*Data for processing*.
+++
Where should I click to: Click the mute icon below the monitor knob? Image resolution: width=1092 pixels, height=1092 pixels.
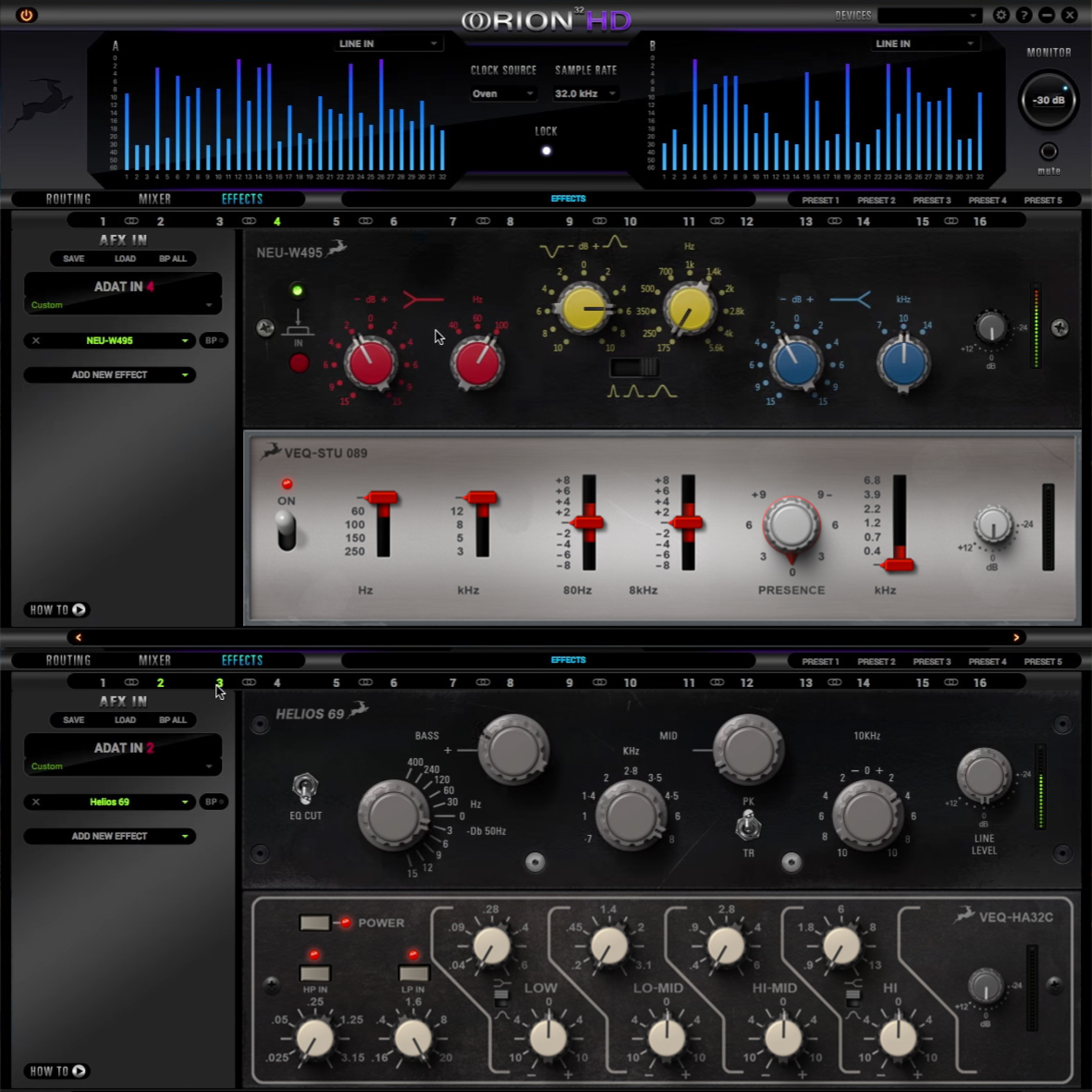click(x=1048, y=150)
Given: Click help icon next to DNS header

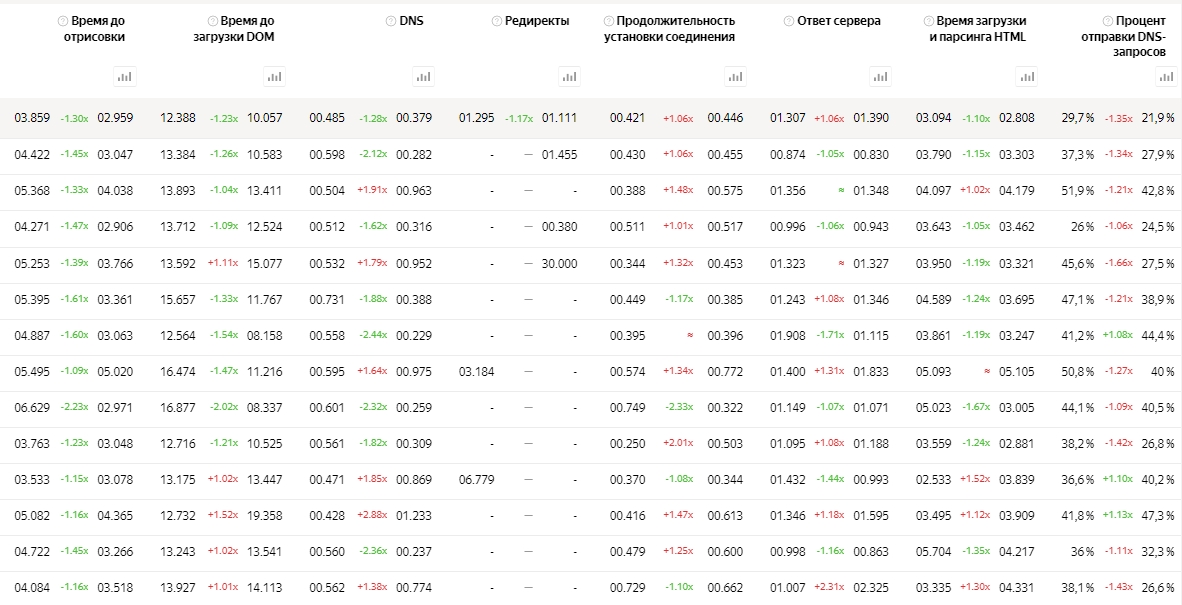Looking at the screenshot, I should [390, 21].
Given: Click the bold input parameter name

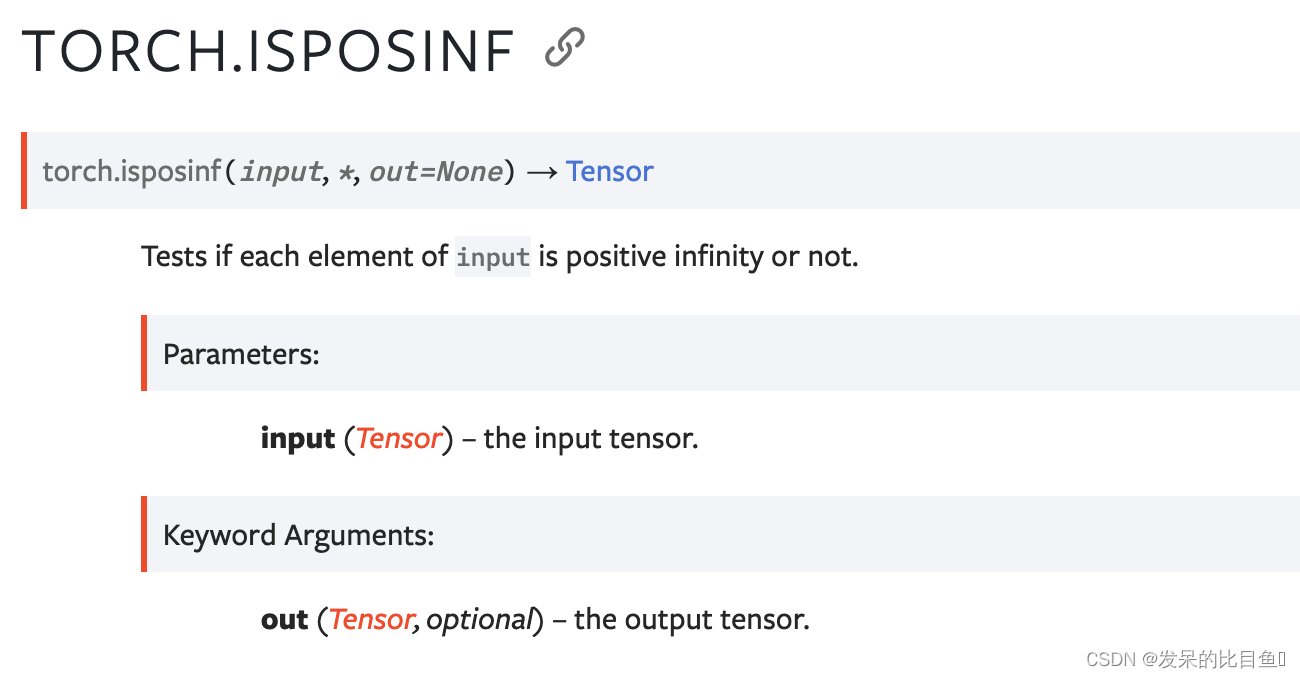Looking at the screenshot, I should tap(297, 439).
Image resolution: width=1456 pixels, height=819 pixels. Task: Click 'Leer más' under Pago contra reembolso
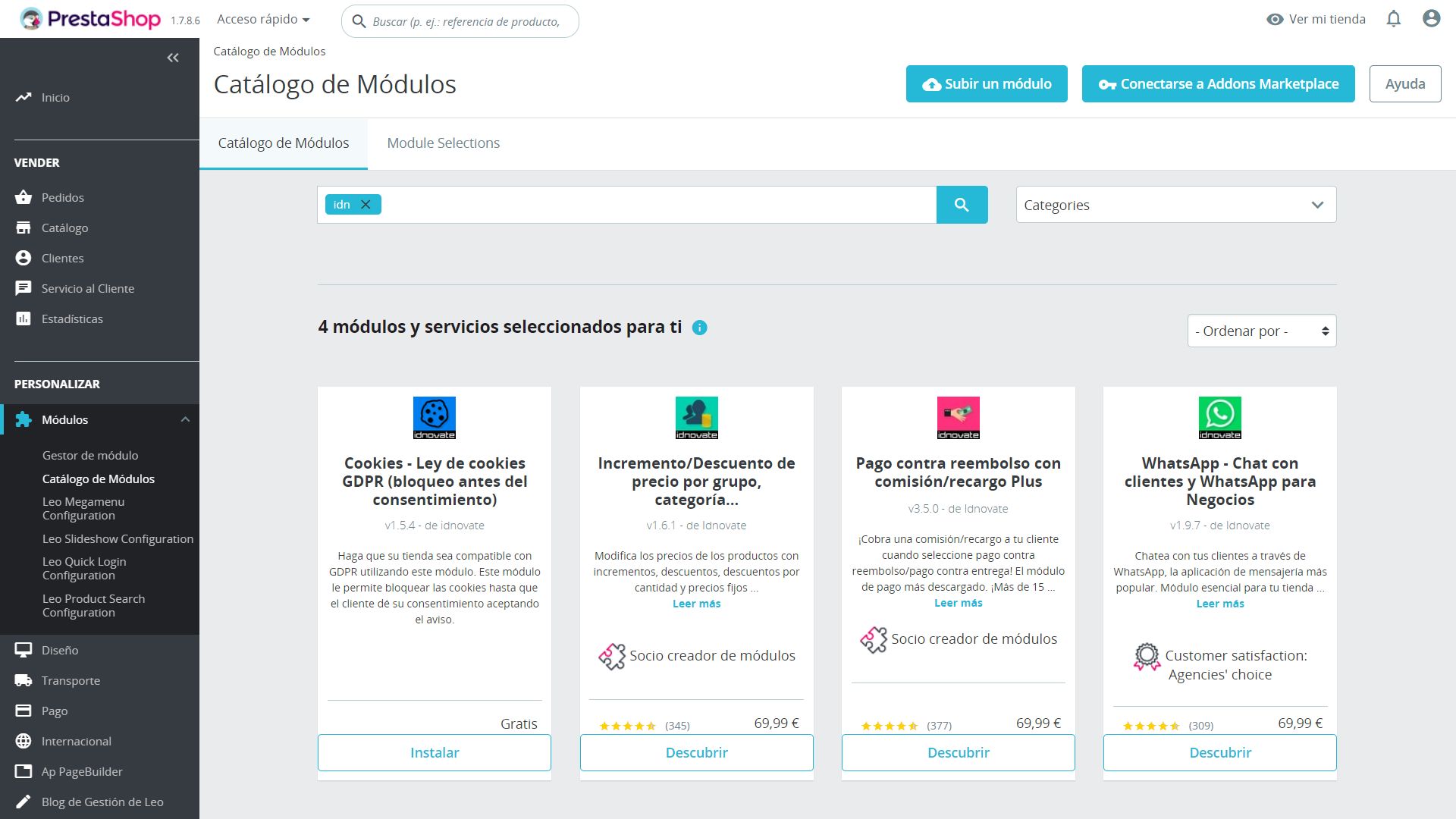click(958, 603)
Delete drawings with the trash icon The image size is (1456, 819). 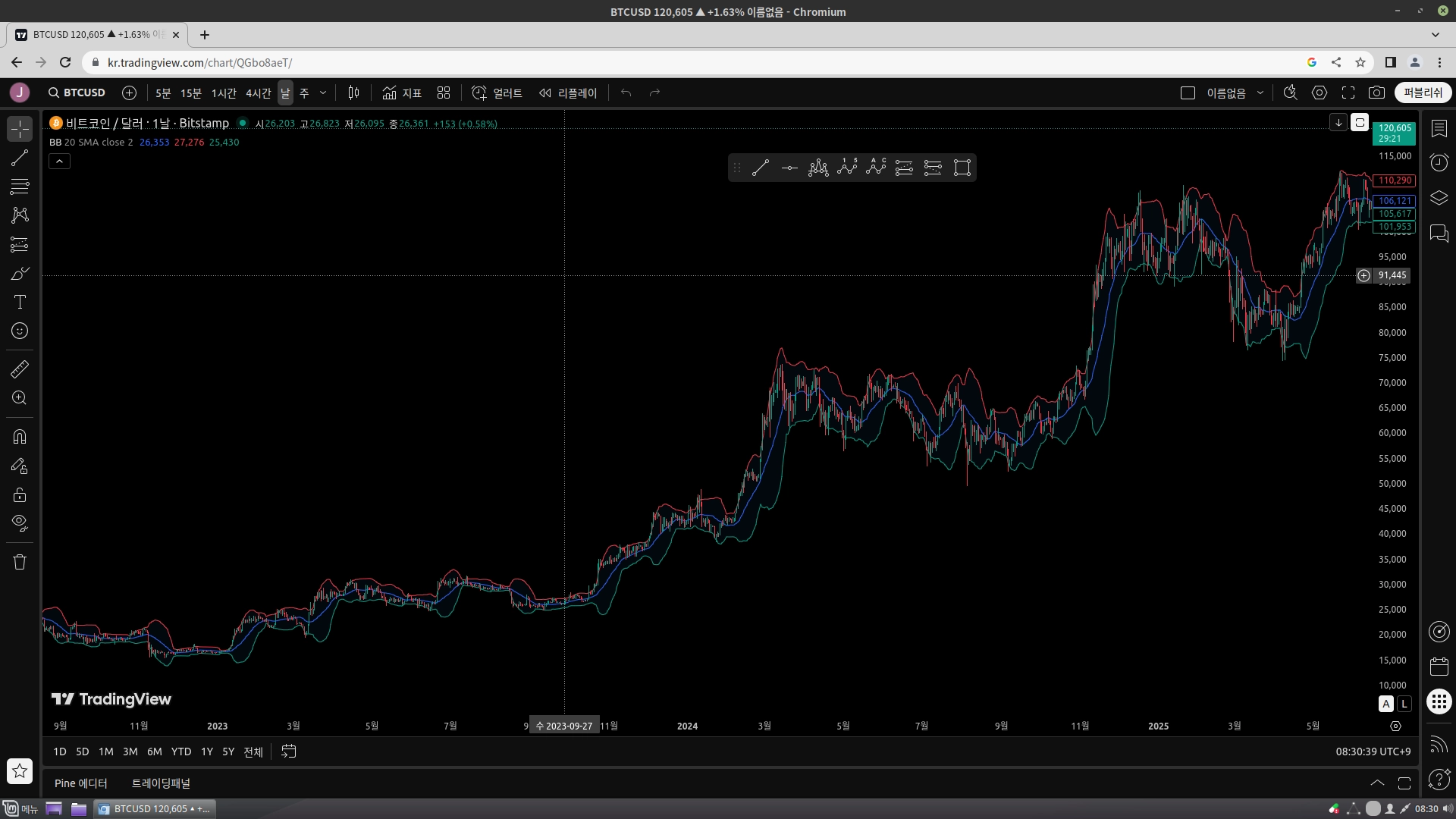20,562
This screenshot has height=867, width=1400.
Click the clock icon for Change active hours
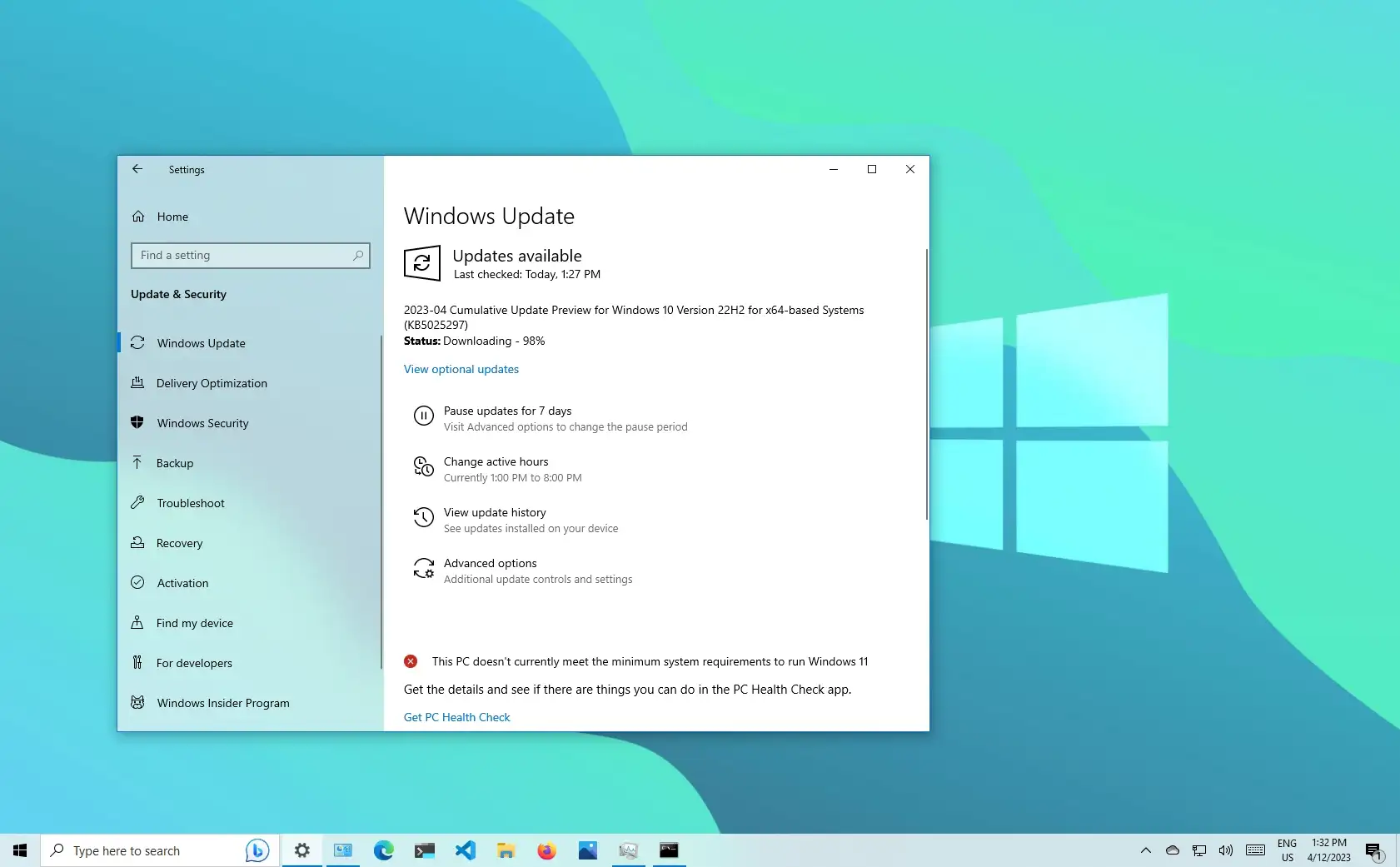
+++
Pull out every line of the records above that contains the string "height", treating uppercase and lowercase letters as different.

Where should I click to: Click the mute icon below the monitor knob? Image resolution: width=1092 pixels, height=1092 pixels.
Image resolution: width=1456 pixels, height=819 pixels. Task: Click 'Leer más' under Pago contra reembolso
This screenshot has height=867, width=1400.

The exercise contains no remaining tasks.